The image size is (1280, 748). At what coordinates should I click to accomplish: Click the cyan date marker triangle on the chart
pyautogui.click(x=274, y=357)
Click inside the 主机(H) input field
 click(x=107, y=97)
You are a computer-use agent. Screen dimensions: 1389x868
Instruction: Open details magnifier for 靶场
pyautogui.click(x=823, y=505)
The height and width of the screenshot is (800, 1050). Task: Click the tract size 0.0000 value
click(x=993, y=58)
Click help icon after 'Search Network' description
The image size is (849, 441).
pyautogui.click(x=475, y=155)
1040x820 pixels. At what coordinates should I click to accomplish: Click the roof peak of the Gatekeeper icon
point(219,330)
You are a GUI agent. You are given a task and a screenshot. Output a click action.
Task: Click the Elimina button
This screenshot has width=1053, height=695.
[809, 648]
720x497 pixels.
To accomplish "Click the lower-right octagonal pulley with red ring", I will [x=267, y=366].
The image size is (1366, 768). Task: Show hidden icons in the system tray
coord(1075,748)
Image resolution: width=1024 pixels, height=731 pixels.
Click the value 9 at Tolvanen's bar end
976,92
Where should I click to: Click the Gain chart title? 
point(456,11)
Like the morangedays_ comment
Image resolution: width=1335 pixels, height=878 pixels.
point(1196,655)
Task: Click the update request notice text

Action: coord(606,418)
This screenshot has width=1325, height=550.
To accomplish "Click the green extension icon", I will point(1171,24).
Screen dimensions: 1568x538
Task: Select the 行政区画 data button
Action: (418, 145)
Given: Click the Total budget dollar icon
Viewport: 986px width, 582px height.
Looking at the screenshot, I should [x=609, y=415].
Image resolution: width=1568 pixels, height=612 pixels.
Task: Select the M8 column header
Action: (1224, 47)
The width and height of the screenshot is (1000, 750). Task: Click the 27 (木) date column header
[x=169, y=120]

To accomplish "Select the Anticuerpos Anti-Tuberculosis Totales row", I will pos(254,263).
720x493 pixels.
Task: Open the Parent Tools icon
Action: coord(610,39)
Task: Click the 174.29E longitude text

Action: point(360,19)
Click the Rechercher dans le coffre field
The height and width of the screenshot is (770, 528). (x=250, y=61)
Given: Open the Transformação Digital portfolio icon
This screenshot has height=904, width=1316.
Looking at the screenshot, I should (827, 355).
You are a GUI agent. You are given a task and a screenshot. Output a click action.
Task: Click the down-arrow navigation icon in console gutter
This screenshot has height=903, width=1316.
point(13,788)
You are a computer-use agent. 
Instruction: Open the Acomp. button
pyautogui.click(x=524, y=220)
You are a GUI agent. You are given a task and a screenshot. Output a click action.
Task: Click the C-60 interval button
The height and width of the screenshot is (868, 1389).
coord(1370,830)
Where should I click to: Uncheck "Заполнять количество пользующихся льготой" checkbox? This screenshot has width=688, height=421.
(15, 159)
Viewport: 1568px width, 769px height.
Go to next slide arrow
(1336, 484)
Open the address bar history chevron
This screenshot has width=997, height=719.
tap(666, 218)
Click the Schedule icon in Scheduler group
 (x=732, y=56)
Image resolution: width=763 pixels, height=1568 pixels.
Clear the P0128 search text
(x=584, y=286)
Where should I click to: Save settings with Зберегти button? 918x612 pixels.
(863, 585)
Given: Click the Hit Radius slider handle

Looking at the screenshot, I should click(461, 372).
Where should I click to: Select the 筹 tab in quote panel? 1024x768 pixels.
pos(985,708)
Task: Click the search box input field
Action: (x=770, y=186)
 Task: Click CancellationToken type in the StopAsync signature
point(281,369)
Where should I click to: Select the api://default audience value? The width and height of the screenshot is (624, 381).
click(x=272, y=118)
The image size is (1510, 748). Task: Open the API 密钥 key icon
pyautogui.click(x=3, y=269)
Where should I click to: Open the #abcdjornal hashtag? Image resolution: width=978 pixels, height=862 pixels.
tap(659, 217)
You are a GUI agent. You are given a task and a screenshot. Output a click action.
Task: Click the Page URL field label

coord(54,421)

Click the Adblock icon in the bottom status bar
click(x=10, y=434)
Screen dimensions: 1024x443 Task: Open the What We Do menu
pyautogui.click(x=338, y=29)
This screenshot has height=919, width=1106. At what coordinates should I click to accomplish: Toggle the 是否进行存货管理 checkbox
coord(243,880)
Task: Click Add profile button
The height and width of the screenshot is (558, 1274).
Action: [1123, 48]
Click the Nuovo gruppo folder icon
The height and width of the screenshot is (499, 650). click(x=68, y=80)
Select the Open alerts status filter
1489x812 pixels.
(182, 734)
* * * * * * * * *
Scan the entries above for the string "computer" and copy each line containing it.

→ **TASK RESPONSE**:
You are a computer-use agent. Screen dimensions: 1389x868
You are a computer-use agent. 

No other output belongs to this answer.